■ **Aufgabe A**
Formulieren Sie den Abschnitt des Textes zur Sperrerklärung neu, der bei „Der Antrag, im“ beginnt und bei „Bundesministeriums des Innern.“ endet, und setzen Sie dabei „Geheimhaltungserklärung“ an die Stelle von „Sperrerklärung“.
■ **Aufgabe B**
Nennen Sie sämtliche Paragraphenangaben, die im Text zur Sperrerklärung vorkommen.
■ **Aufgabe C**
Führen Sie den Text zur Sperrerklärung im Anschluss an seinen letzten Satz weiter.

■ **Vorliegender Text**
******************************

Der Antrag, im in-camera-Verfahren die Rechtswidrigkeit einer vom Bundesministerium des Innern in einem Strafverfahren wegen des Verdachts der Mitgliedschaft in einer terroristischen Vereinigung im Ausland abgegebenen Sperrerklärung festzustellen, ist auch für den Fall statthaft, dass Gegenstand der verwaltungsgerichtlichen Klage die Rechtmäßigkeit einer gemäß § 96 StPO abgegebenen Sperrerklärung ist. Gegenstand der Prüfung ist in diesem Fall die auf der Grundlage von § 99 Abs. 2 VwGO die unmittelbar an die nach Maßgabe des § 96 Satz 1 StPO gegenüber dem Oberlandesgericht abgegebene Sperrerklärung des Bundesministeriums des Innern.

******************************

■ **Gegebene Angaben**
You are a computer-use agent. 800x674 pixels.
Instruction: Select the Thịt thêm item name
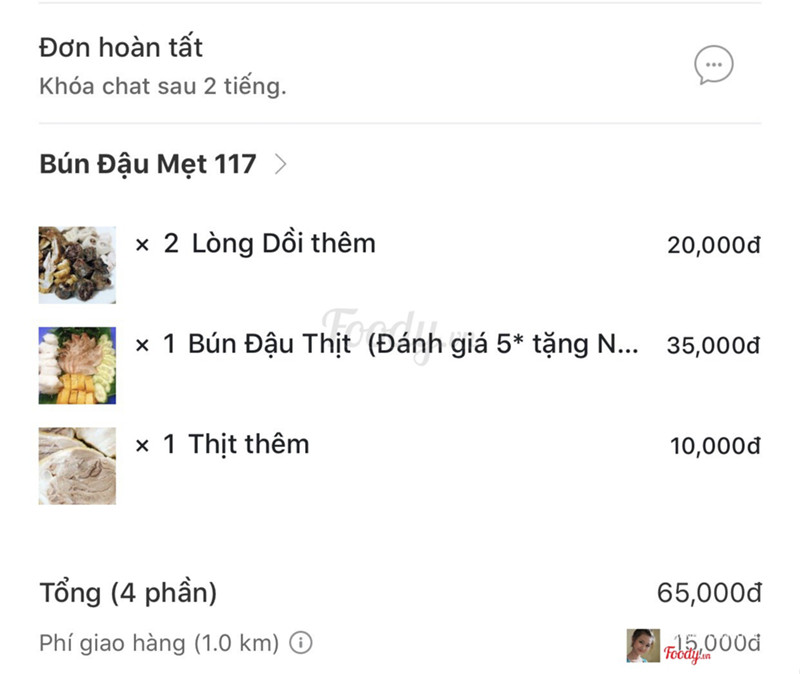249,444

******************************

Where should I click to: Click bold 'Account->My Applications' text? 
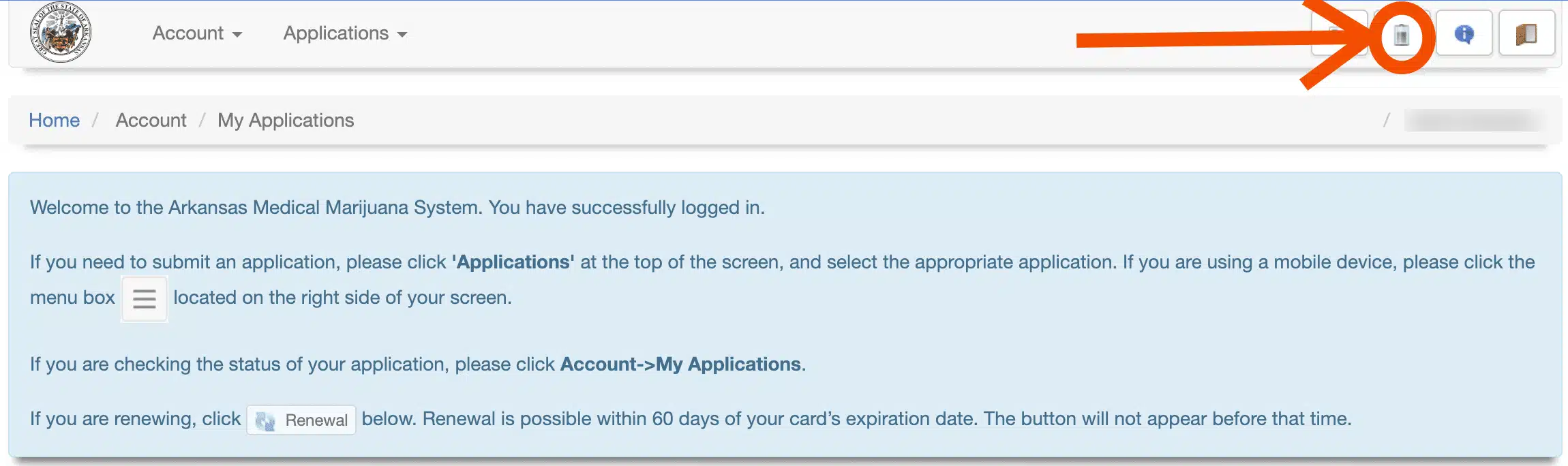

******************************

■ **Endgültige Antwort A**
Der Antrag, im in-camera-Verfahren die Rechtswidrigkeit einer vom Bundesministerium des Innern in einem Strafverfahren wegen des Verdachts der Mitgliedschaft in einer terroristischen Vereinigung im Ausland abgegebenen Geheimhaltungserklärung festzustellen, ist auch für den Fall statthaft, dass Gegenstand der verwaltungsgerichtlichen Klage die Rechtmäßigkeit einer gemäß § 96 StPO abgegebenen Geheimhaltungserklärung ist. Gegenstand der Prüfung ist in diesem Fall die auf der Grundlage von § 99 Abs. 2 VwGO die unmittelbar an die nach Maßgabe des § 96 Satz 1 StPO gegenüber dem Oberlandesgericht abgegebene Geheimhaltungserklärung des Bundesministeriums des Innern.

■ **Endgültige Antwort B**
§ 96 StPO
§ 99 Abs. 2 VwGO
§ 96 Satz 1 StPO

■ **Endgültige Antwort C**
Zwar sieht die Strafprozessordnung kein derartiges Zwischenverfahren vor. Dies ist in aller Regel wegen des Grundsatzes "in dubio pro reo" auch nicht erforderlich. Denn aufgrund einer Sperrerklärung nach § 96 StPO zurückgehaltene Unterlagen sind als Beweismittel zu Lasten des Angeklagten ungeeignet, so dass sich die Sperrerklärung nicht zu seinen Lasten nachteilig auswirken kann. Anders kann es sich indes verhalten, wenn – wie hier – der Inhalt eines von der Behörde zurückgehaltenen Dokuments der Verteidigung des Angeklagten dienen soll. In diesem Fall steht dem Angeklagten die Klage vor dem Verwaltungsgericht mit dem Ziel zur Seite, die Sperrwirkung zu beseitigen und die Aktenvorlage zu erzwingen 1.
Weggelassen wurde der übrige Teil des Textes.